▶ _WHAT YOU NEED TO DO_: Quote the ketchup interview below word for word, from "Half the ketchup" to "ketchup being involved.".

▶ _TEXT TO READ_:

-.-.-

I started volunteering for the Catsup Bottle group after the water tower was saved and repainted in 1995. I'm a graphic artist and I also do marketing and public relations. Before I knew it, Judy DeMoisy, the Catsup Bottle lady, gave me the title of Big Tomato and there was no turning back.

Why do you think Collinsville has such a love for condiments like horseradish, ketchup?
Well, you go with what you've got. I think it's pretty cool that the most common condiment and the most unique condiment have both put Collinsville on the map. I'm still pushing for that big cocktail sauce party.

Is it ketchup or catsup?
It's both. When referring to the Catsup Bottle Water Tower, it's always "catsup." When referring to the saucy red condiment, it's "ketchup." Even today, Brooks Foods has changed the spelling to "ketchup." Of course, I think that's all a part of a government conspiracy in 1981 when President Reagan's administration declared ketchup a vegetable.

Why does every kid love ketchup?
Half the ketchup sold in the U.S. is consumed by kids. I think there's some sort of scientific reasoning: It stimulates all of the taste buds of a child (especially the sweet ones), and it covers up the taste of things they don't like to eat. Personally, I think kids like it because it's red and it fun to play with your food with ketchup being involved.

Chicagoans shun ketchup on their hot dogs. What are your thoughts on this?

-.-.-

▶ _RECORDED DATA_:
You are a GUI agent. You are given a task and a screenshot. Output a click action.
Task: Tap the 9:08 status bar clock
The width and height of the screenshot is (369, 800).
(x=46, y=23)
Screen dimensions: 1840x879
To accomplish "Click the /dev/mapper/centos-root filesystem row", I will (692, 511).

-.-.-

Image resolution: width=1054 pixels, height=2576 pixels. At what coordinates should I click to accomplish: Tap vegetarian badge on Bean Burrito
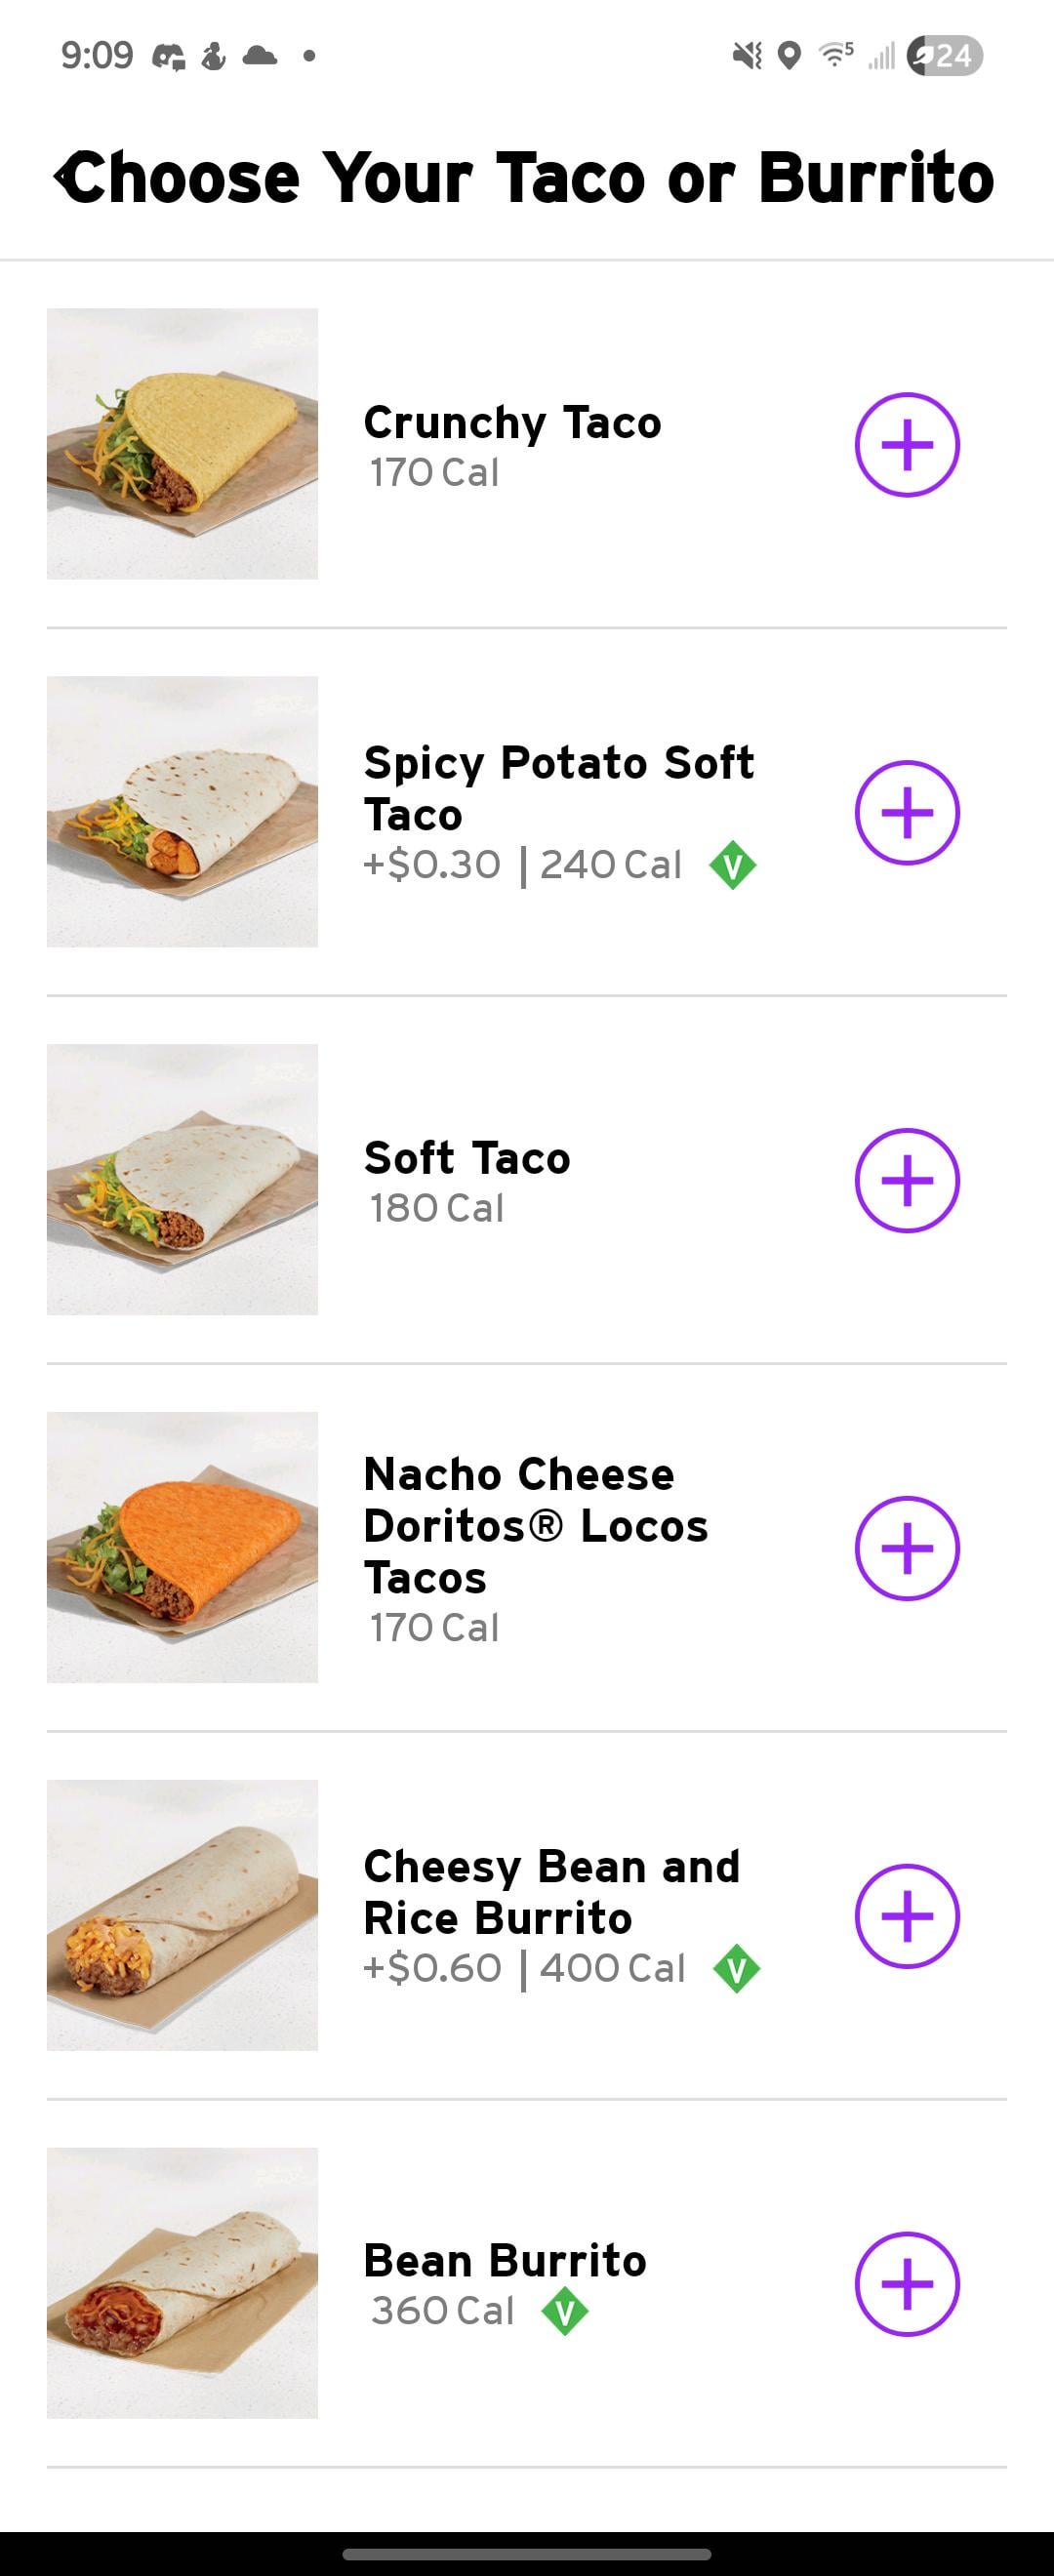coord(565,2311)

-.-.-

▶ _THE ANSWER_:
Half the ketchup sold in the U.S. is consumed by kids. I think there's some sort of scientific reasoning: It stimulates all of the taste buds of a child (especially the sweet ones), and it covers up the taste of things they don't like to eat. Personally, I think kids like it because it's red and it fun to play with your food with ketchup being involved.